■ **Assignment**
Your task is to copy every line below that contains the word "cell".

*** Task inputs ***

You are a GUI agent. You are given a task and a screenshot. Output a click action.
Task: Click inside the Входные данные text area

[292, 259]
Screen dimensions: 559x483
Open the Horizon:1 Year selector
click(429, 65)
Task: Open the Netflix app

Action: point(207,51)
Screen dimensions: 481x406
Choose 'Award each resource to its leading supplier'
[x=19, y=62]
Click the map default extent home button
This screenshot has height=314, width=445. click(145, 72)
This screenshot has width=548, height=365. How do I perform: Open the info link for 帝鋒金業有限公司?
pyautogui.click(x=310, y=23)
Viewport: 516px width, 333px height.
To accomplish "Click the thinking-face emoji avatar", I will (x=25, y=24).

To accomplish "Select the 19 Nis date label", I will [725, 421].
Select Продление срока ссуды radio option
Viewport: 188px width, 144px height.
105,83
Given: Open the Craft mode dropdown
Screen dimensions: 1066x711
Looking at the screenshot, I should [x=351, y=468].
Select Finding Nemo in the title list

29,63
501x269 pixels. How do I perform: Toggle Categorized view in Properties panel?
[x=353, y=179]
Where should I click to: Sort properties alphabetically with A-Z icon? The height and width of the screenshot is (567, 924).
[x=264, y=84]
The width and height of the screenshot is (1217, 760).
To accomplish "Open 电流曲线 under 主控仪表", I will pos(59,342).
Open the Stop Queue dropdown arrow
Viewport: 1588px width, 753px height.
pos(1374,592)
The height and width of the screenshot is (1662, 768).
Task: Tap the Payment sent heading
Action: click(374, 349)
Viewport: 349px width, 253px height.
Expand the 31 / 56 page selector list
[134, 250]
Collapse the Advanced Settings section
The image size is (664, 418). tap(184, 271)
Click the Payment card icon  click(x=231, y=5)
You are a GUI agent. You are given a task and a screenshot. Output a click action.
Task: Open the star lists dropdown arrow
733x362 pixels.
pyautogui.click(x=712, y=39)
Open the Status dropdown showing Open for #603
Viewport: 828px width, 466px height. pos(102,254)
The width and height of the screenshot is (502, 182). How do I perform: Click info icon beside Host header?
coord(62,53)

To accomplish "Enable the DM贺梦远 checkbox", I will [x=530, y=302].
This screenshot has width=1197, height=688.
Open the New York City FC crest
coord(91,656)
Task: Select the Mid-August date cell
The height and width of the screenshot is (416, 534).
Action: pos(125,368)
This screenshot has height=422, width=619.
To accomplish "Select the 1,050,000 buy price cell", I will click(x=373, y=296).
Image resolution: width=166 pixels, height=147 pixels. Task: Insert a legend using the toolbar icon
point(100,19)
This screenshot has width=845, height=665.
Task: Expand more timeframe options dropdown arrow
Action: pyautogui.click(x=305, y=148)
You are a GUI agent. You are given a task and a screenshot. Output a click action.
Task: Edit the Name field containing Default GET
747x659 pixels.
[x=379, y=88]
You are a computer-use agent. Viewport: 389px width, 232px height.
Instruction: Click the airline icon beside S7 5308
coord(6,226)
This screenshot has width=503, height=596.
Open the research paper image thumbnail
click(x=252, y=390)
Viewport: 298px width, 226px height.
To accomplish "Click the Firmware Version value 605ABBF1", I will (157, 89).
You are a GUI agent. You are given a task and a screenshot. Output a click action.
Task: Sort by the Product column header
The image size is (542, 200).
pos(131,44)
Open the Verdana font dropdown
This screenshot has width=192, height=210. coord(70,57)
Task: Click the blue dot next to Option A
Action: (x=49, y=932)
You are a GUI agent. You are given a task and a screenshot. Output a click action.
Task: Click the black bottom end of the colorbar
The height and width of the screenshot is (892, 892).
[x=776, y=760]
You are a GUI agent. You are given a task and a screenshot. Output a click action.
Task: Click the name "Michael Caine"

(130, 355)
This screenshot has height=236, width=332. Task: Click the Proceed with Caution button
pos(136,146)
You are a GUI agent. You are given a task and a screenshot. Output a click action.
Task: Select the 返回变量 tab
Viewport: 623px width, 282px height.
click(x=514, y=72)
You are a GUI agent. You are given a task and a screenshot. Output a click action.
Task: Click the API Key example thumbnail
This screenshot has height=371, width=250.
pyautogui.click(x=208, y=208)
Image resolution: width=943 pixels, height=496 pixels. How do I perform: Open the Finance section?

***

■ **Task solution**
Task: Select the Mid-August date cell
To accomplish "Select the 1,050,000 buy price cell", I will click(x=373, y=296).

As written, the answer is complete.